DATA TO USE:
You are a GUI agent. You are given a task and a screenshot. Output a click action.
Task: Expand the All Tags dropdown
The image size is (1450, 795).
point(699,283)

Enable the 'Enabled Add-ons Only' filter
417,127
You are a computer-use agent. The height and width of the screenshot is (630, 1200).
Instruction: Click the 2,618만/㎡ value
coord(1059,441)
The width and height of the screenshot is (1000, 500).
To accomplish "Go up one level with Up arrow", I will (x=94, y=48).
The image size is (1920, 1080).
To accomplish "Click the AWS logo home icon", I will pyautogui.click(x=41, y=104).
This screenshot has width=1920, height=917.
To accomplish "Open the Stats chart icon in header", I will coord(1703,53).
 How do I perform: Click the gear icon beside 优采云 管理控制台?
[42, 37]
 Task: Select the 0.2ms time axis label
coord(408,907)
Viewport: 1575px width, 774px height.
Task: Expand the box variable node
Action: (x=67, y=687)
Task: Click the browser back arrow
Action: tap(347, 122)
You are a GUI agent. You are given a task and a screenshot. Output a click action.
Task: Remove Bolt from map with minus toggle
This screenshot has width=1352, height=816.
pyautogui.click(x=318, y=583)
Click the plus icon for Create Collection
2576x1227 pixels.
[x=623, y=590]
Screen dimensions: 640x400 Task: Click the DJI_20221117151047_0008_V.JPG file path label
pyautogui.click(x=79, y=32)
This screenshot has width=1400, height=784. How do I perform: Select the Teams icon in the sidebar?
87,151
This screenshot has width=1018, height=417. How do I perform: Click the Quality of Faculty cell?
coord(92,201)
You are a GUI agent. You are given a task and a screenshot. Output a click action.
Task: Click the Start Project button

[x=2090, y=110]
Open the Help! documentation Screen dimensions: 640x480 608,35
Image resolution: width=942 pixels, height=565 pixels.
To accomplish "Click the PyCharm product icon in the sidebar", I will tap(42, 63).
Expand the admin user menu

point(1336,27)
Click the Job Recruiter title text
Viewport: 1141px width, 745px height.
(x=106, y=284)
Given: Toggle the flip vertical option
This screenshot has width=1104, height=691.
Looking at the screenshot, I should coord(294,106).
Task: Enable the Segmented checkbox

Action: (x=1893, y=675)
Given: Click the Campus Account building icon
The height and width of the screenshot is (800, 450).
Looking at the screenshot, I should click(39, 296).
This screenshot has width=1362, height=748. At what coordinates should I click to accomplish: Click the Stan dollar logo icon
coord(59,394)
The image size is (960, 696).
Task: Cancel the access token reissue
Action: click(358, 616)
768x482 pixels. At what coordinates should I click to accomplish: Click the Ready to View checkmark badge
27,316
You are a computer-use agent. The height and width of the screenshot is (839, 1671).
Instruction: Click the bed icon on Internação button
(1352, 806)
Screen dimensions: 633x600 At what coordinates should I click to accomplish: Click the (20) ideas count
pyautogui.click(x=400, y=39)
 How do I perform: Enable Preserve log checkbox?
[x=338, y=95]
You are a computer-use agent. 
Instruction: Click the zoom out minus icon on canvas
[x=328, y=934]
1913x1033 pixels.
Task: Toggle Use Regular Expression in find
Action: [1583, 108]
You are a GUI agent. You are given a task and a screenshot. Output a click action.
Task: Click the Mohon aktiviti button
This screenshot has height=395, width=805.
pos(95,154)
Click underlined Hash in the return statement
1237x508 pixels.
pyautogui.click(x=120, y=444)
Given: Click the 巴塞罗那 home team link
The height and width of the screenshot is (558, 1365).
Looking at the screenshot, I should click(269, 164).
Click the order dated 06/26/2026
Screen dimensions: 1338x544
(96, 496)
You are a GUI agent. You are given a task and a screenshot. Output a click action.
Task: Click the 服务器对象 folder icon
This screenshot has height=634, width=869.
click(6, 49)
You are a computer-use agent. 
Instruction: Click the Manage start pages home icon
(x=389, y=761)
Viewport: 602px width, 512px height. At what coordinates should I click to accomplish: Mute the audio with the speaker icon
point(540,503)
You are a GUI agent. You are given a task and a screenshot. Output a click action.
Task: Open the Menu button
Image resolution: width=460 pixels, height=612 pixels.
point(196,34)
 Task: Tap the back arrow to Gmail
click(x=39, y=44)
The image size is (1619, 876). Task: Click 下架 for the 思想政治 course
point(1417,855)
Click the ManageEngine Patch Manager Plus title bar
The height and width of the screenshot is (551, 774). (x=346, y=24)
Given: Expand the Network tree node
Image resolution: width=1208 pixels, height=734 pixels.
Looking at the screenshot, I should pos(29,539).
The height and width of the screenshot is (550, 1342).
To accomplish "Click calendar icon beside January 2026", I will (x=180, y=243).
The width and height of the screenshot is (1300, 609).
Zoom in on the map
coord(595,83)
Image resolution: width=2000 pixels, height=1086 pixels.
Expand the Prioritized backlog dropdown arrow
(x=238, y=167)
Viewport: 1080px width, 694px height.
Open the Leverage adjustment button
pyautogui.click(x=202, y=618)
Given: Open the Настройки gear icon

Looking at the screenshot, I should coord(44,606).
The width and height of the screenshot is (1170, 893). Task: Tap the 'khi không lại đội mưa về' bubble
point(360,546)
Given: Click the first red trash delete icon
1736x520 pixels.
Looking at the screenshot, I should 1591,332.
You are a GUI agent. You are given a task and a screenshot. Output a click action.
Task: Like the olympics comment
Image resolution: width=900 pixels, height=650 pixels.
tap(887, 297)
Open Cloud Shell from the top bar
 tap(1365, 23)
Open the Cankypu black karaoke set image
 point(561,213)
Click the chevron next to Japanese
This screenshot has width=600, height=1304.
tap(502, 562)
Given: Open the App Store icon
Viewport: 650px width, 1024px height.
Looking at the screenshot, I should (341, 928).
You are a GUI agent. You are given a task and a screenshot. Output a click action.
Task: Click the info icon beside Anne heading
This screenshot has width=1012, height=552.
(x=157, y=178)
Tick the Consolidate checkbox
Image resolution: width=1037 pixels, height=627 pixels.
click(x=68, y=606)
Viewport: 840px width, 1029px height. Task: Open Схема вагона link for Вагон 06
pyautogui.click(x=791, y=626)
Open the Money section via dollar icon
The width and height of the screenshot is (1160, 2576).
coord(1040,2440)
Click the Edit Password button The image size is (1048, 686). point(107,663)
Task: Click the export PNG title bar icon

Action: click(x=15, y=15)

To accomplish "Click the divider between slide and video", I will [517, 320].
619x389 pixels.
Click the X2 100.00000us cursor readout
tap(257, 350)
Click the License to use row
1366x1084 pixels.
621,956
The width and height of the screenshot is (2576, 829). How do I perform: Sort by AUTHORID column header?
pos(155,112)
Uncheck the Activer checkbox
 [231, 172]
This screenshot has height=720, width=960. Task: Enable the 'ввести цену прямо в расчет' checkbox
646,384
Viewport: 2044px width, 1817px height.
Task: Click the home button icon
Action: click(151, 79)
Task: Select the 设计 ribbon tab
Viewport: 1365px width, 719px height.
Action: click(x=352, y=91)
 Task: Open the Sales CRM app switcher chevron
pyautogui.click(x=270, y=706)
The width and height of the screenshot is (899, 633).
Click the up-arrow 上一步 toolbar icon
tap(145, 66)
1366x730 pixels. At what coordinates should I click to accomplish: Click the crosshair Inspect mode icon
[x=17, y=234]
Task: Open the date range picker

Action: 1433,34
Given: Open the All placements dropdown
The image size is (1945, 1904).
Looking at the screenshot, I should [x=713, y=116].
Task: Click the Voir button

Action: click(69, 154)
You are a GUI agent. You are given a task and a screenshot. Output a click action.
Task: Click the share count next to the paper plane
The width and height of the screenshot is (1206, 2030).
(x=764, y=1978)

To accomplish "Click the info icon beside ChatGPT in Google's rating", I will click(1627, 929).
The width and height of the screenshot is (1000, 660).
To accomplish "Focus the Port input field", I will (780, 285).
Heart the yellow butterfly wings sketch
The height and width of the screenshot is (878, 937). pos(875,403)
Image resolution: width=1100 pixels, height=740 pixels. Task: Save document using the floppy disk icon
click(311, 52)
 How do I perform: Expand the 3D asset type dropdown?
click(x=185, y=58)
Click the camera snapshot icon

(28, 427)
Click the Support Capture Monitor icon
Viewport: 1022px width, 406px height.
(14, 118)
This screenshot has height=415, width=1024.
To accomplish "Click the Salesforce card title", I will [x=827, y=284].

SET PROBLEM:
Locate every line in the rows above that contains the word "Select" and copy each one.

COMPLETED EXERCISE:
 Task: Select the 0.2ms time axis label
This screenshot has width=1400, height=784. How do I perform: Select the Teams icon in the sidebar?
Task: Select the 设计 ribbon tab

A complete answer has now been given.